Good reasons to change the attitude

  • There are good reasons for such thinking to change.
  • Every person who contracts a communicable disease stands the risk of spreading it to others.
  • Prevention of disease is states’ duty: At the same time, the state, too, is responsible for the spread of diseases by not mitigating the environmental and social risk factors or determinants. Prevention of disease is the state’s duty.
  • Investment in health and its implications: Healthy people create wealth. For example, every year, uncontrolled tuberculosis drains India’s economy of the equivalent of the GDP of roughly 2 million people.
    • Investment in health, therefore, can have implications for the country’s economy.
    • But Indians have never really demanded an effective public health system.
    • Healthcare has never become a political slogan. That’s one reason for the sorry state of India’s public health system.
  • Absence of effective public health system: The country does have international obligations to control TB, malaria and leprosy, and eliminate polio.
    • Ad hoc measures: In the absence of an effective public health system, the country has depended on fulfilling these obligations through ad hoc measures that are targeted towards one disease.
    • Need for robust health system: Robust public health systems are needed to prevent typhoid, cholera, dysentery, leptospirosis, brucellosis, water-born hepatitis and influenza.
  • Overburdened healthcare system with communicable disease: The absence of an effective preventive element means that healthcare services in the public sector are over-burdened with uncontrolled communicable diseases.
    • The entry of the private sector: This encourages private sector healthcare providers to step in, which brings in problems related to unregulated profits.
    • Questions are often raised over the quality of service.
    • COVID-19 could compound the systems problems: Moreover, uncontrolled communicable diseases vie with the non-communicable ones for the healthcare provider’s attention. The COVID-19 outbreak could compound the system’s problems.
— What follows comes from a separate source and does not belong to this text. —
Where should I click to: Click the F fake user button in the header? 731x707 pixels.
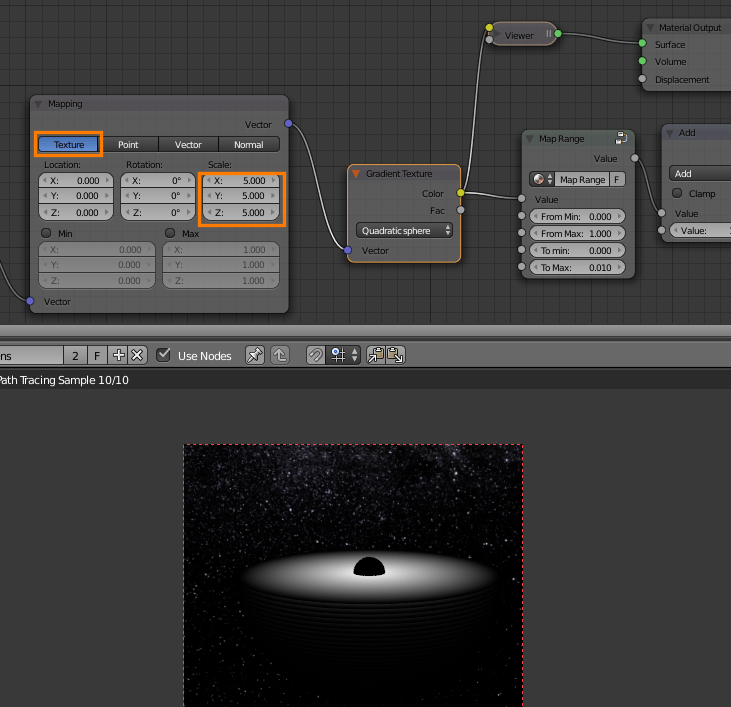coord(97,355)
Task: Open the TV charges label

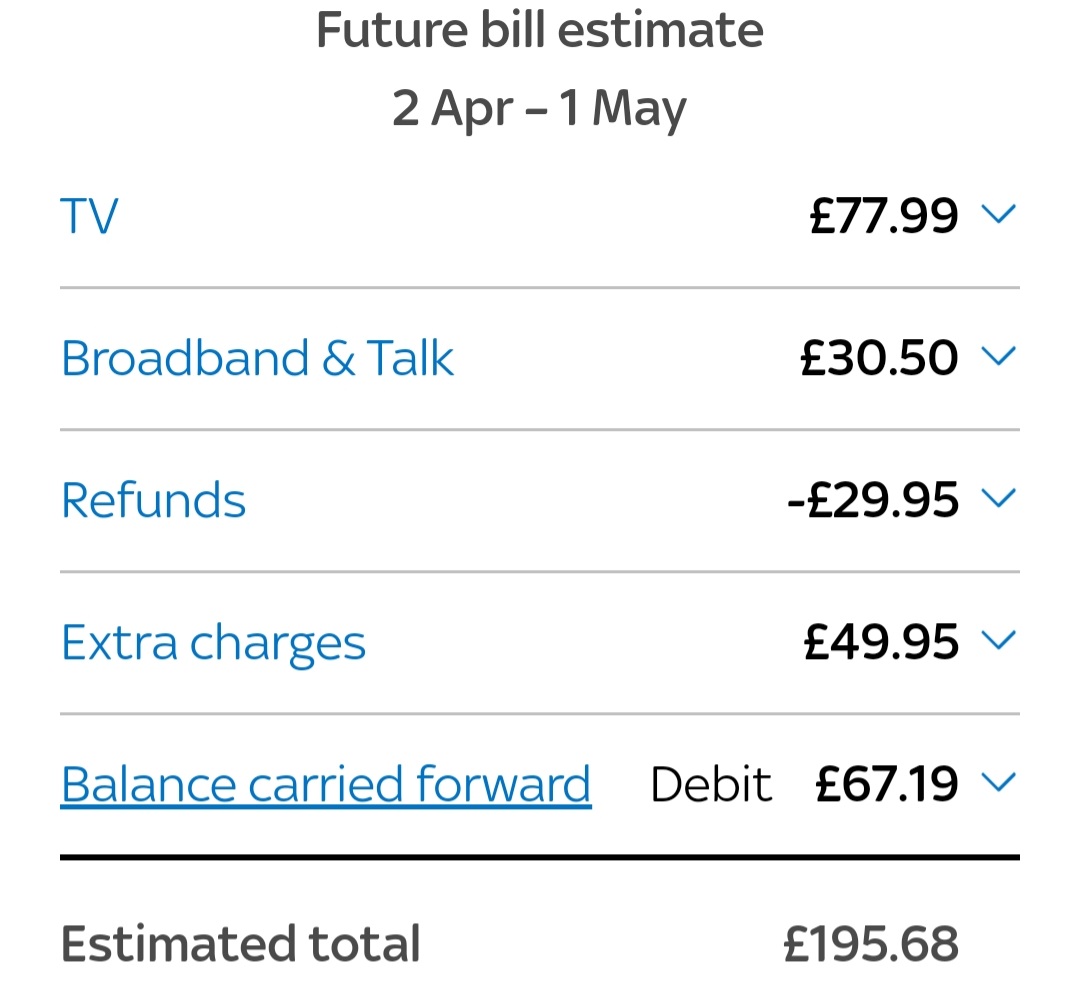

One step ahead of the virus

  • SARS and Nipah in Kerala: The SARS and Nipah virus outbreak in Kerala in 2018 were crises that required short bursts of professional activity. Our healthcare systems coped with them.
    • But endemic diseases, even influenza, that has a vaccine, require sustained interventions.
  • Test for the country’s healthcare system: Herein lies the test for the country’s healthcare system.
    • It has often been seen that the system is not able to sustain its initial momentum.
    • There is a possibility that COVID-19 could follow the path taken by the HINI influenza – after the epidemic died down, the disease became endemic.
    • The country’s healthcare system has to prepare for that. In other words, it has to be one step ahead of the virus.

Way forward

  • Equipping district hospitals: Every district hospital must be equipped to diagnose infections caused by serious communicable diseases — these affect the lungs, brain, liver and kidneys.
    • The system should also ensure that healthcare personnel do not get infected.
  • Allocate 5% of GDP to health budget: The country needs to allocate 5 per cent of the GDP to the health budget to have a health management system that can take care of public health emergencies such as the COVID-19 outbreak — and its aftermath.
  • Unified control machinery: A unified command and control machinery, under the prime minister’s guidance, to control the spread of COVID-19 is overdue by at least six weeks in the country.
  • Define the tasks of various authorities: The tasks of the Directorate-General of Health Services, National Centre for Disease Control, Indian Council of Medical Research, National Health Mission and state health ministries must be clearly defined.
  • The mechanism for coordination: Most importantly, a mechanism for coordination between these agencies should be set up to deal with the COVID-19 threat.

Conclusion

The COVID-19 pandemic has repercussions beyond the biomedical sector — it impinges on industry, transport, finance, banking and education sectors. All of them must act in unison.